Politically, the west is looking more and more like the east.
HENRYK M. BRODER
Twenty years ago, few Germans were willing to rejoice at the fall of the Wall and the end of the first Workers' and Peasants' State on German soil. Most had made their peace with East Germany's existence. For the right wing, East Germany was a buffer zone between the free world and the Evil Empire, a bit of the homeland under foreign administration, waiting to be liberated sometime in the distant future—the way two parallel lines meet at infinity. But maintaining the status quo was more important. That's why West Germany kept East Germany alive with credits and subsidies. For every political prisoner released to West Germany, the West German government paid around 90,000 deutsche marks to the government of East Germany. What looked like a humanitarian gesture was in fact an incentive for the East German security apparatus to arrest as many "dissidents" as possible and sell them to the West. Without material support from the West, East Germany might have collapsed much sooner.

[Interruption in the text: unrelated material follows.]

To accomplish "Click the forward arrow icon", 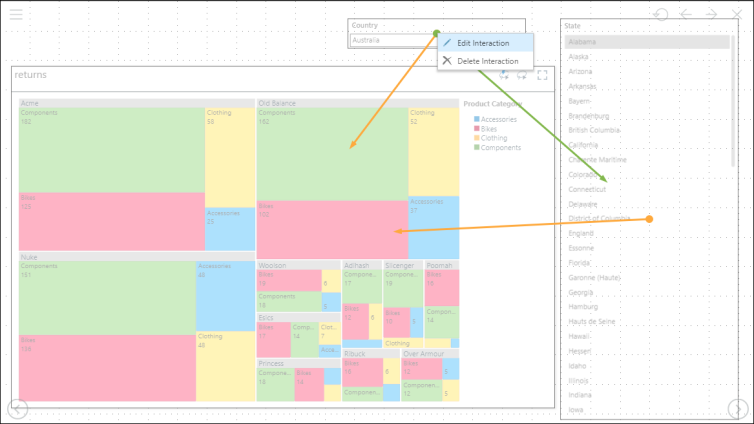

For the left, on the other hand, East Germany was a piece of foreign territory on which German was spoken—the other, better German state, in which much was still imperfect, but the most important thing had been achieved: the elimination of the hegemony of capital in favor of the dictatorship of the proletariat. The fact that many other things had been also eliminated in East Germany—freedom of speech, freedom to travel, the concept of individual responsibility, free elections, an independent judiciary—didn't much bother them because they didn't have to live there. They observed the experiment from a safe distance, and its sudden end filled them with fury and sorrow.
Günter Grass called the division of Germany a "punishment for Auschwitz" that had not yet been served out, even 44 years after the end of World War II. The writer Stefan Heym, who had been one of East Germany's privileged dissidents, simultaneously courted and spied upon by the government, was disgusted by the behavior of his East German compatriots, who used the opening of the border as an excuse to go shopping in the West. Before the fall of the Wall, Heym himself had often been a visitor to the West Berlin department store "Kaufhaus des Westens," where he bought all the everyday items that were unavailable in East Germany. His American passport allowed him to travel any time he wanted from his home in East Berlin to West Berlin, where he was highly regarded as a customer at the Kaufhaus and, across the street at Café Kranzler, as a non-conformist writer.